Momento del doble cambio que Cervera hizo ante el Lugo en la segunda parte.
Momento del doble cambio que Cervera hizo ante el Lugo en la segunda parte.
Cádiz CF

Míster, ni caso, vaya a lo suyo

Cervera no debe caer en la tentación de contentar a los cadistas más futboleros
Por  14:06 h.

Míster, pase del personal. Ni caso. Pase de sus gustos y hasta de la lógica. Pase de nosotros. Vaya a lo suyo. Le irá mejor. Y a nosotros, a todos. Se lo digo desde la razón. No es la primera vez que chocamos, los que vemos a este Cádiz CF capacitado para jugar a otra cosa, contra un muro. Nos pasó con los Dani Romera, Perea, Aketxe, Álex y algún que otro jugón más. Pero, claro, los vimos jugar tan ricamente al toque durante unos minutos en Albacete, donde se empató con el tacón de Romera, que nos vinimos arriba pensando que podríamos disfrutar con un equipo ‘tocón’. Pero ‘na de ná’. Porque a la semana vino a casa el Alcorcón, equipo compacto y organizado por entonces, y nos lo explicó con un 0-2 que nos dejó limpiándonos las manos como Pilatos mientras usted maldecía la tentación de hacernos caso.

Pasó una vez. Y otra. Pero esta fue, creíamos, la definitiva, la que ya le haría no volvernos a hacer caso. La que usted pondría pie en pared y diría: ‘¿Lo veis, mangarrianes? ¡Lo veis como no se puede jugar al ‘tikitaka’ ese que me pedís! ¿¡Lo veis!?…’ Fue con motivo del Cádiz CF-Elche una semana después de ganar, jugando al toque durante unos minutitos dulces en Lugo con Aketxe y Álex como directores de orquestas.

Pues bien, llegó el Elche y se dejó llevar por los sueños de otros y mantuvo a la ‘doble A’ en el once para que el equipo jugase a algo en lo que no cree. Ni cree ni debe creer. Pues bien, al descanso nos fuimos 0-1 perdiendo con una imagen inoperante donde las hubiese. Pero en el descanso lo vio tan claro que le dio una patada merecida a los deseos de otros. Sacó su libro al tiempo que sentaba a Álex y Aketxe y metía a su velocidad por banda (Salvi) y a su referencia (Lekic). El resultado no hace falta ni recordarlo para no meternos otra vez debajo de la mesa como ese día, felizmente, nos metió usted con su sabiduría.

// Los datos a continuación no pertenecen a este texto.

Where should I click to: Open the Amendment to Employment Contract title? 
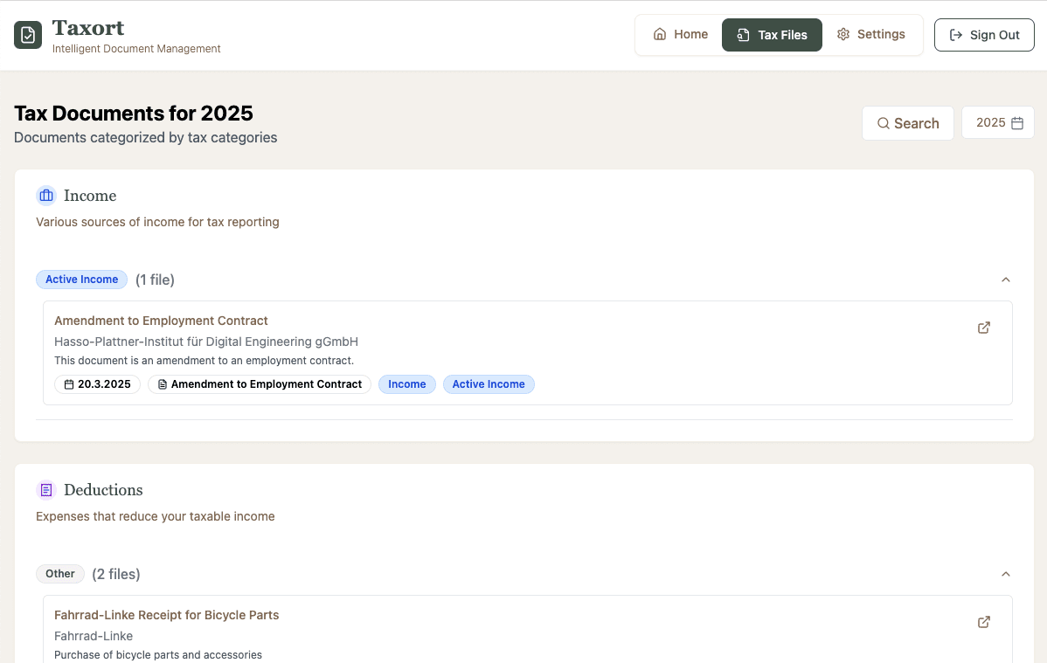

Desde entonces no hemos alzado la voz contra sus ideas porque sabemos que cuando saca su libro nos calla. Con la boca pequeña, y solo por discutir sobre un deporte que nos apasiona, nos quejamos algunos que no entendemos lo del lateral zurdo o su querencia por Querol por encima de otros. Pero lo decimos por decir, por hablar, por trastear, por debatir. Y coge, y cuando creemos que no se dejará llevar por otros gustos, se cuela con toda lógica del mundo con un once como el sacado ante el Lugo. Y sí, sobre el papel, nos encanta, pero usted no las tiene consigo. Y lo sabe, de ahí su cabreo. Nos gusta porque Akexte está en el campo, donde debe estar, en la mediapunta. Álex repartiendo el juego. Machís en la bandita, guay, donde mejor está. Manu de ‘9’, perfecto. Y Salvi en banda, correcto. Pero no, no es lo que a usted le gusta y luego el campo le da la razón y a nosotros nos deja por tierra.

Por eso, no se empeñe en hacernos caso porque puede que le pase como a su admirado Simeone, que por querer jugar a algo en lo que no cree llega a pedir jugadores que no defienden sus ideas y cuando las tiene que volver a poner en práctica con jugadores sin el ‘adn cholista’ la pifia como en Turín. Le queda tiempo, míster. Siga su camino y tápese los oídos.